Average metrics can miss risky plausible outputs.

Metrics such as CLIP-SIM, BERT-SIM, and DINO-SIM are useful for measuring generated outputs, but single-output or average-case evaluation can hide failures in the lower-performance region of a model's output distribution. A model may look strong on average while still producing plausible samples with harmful hallucinations, missing semantics, or weak structural fidelity. CReL asks a reliability-centered question: among outputs that remain statistically plausible, how bad can performance become?

Method

CReL builds a calibrated set of likely outputs and optimizes the worst-case score.
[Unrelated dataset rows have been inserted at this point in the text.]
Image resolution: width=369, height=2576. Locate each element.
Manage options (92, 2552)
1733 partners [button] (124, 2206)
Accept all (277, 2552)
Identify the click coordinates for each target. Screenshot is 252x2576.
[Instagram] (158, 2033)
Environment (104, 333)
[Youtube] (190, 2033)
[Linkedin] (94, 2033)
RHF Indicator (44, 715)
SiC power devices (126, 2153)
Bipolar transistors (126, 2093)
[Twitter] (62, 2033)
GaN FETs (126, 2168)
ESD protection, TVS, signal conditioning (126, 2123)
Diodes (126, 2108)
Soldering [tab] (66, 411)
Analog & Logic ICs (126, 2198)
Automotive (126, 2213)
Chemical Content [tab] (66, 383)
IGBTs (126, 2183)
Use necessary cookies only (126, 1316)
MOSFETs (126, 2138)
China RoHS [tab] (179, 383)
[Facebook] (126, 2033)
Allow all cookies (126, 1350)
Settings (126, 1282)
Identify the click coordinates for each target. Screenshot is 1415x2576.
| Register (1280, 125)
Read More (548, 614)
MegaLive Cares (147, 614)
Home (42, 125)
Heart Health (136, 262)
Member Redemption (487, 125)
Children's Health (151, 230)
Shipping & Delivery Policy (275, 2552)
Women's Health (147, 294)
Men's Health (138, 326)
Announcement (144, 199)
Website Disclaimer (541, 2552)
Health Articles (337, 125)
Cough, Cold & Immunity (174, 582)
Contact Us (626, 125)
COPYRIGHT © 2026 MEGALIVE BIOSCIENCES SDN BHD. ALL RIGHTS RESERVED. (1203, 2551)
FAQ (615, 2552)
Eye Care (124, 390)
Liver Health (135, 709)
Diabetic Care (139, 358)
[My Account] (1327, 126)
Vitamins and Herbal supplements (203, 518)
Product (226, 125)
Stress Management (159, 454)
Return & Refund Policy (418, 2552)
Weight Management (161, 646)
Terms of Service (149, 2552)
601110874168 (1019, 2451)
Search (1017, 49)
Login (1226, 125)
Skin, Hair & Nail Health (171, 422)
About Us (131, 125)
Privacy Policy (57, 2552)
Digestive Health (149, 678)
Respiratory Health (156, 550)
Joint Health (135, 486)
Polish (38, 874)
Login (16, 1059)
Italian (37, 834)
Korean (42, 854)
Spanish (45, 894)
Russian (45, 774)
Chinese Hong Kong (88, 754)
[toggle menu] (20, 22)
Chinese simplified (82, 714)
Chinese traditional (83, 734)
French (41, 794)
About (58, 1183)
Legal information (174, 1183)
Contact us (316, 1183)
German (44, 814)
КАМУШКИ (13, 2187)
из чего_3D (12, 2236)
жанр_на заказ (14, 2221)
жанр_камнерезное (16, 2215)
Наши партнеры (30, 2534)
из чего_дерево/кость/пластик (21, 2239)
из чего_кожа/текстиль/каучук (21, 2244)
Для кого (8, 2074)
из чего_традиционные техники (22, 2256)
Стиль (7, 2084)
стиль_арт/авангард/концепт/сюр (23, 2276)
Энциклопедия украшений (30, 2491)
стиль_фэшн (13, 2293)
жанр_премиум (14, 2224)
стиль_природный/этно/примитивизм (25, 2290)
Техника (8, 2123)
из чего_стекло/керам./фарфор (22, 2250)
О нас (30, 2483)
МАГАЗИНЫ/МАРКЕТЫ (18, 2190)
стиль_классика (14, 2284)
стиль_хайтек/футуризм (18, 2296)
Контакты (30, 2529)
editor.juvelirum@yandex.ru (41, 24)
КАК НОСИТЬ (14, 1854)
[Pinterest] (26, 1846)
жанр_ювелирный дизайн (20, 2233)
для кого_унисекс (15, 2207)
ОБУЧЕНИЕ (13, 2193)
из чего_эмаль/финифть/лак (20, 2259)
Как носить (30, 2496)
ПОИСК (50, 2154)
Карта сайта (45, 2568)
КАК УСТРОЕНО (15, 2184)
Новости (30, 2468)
CReL projects high-dimensional generated outputs into a structured latent space using a latent generative model. Directional quantile regression constructs a latent quantile region, conformal calibration expands it to satisfy the target coverage level, and the decoded prediction set represents likely model outputs. The final CReL-ρ score is computed by optimizing a user-chosen similarity metric inside this calibrated set, using projected gradient descent over convex latent-space constraints.

Results

Coverage

Synthetic Coverage

On nonlinear synthetic data, CReL reaches target coverage with more informative regions than DQR and Feldman.

α	Coverage					Area in Y
α	Ours-Z	Ours-Y	Feldman-Y	DQR-Z	DQR-Y	Ours	Feldman	DQR
0.02	0.9770	0.9760	0.9718	0.9818	0.9872	398.5	377.8	749.1
0.10	0.8953	0.8915	0.8940	0.8823	0.9145	232.7	234.5	287.4

real world

Image-to-Text

MS-COCO 2014, BLIP/GIT models, evaluated by CLIP-SIM and BERT-SIM at α = 0.1.

Model	CLIP-SIM		BERT-SIM
Model	CLIP	CReL-CLIP	BERT	CReL-BERT
BLIP-base	0.2330 (r4)	0.0070 (r1)	0.8349 (r3)	0.6335 (r3)
BLIP-large	0.2453 (r3)	-0.0074 (r4)	0.8106 (r4)	0.5631 (r4)
GIT-base	0.2511 (r2)	-0.0021 (r2)	0.8620 (r2)	0.6474 (r1)
GIT-large	0.2550 (r1)	-0.0043 (r3)	0.8649 (r1)	0.6459 (r2)

real world

Text-to-Image

MS-COCO 2014, SD3/FLUX/Kandinsky models, evaluated by CLIP-SIM and DINO-SIM at α = 0.1.

Model	CLIP-SIM		DINO-SIM
Model	CLIP	CReL-CLIP	DINO	CReL-DINO
SD3-M	0.2590 (r3)	0.0134 (r1)	0.4615 (r1)	-0.1480 (r4)
SD3.5-L	0.2596 (r2)	0.0116 (r2)	0.4531 (r2)	-0.1365 (r1)
FLUX.1-dev	0.2509 (r4)	0.0056 (r4)	0.4395 (r4)	-0.1411 (r3)
Kandinsky-2.2	0.2603 (r1)	0.0062 (r3)	0.4407 (r3)	-0.1404 (r2)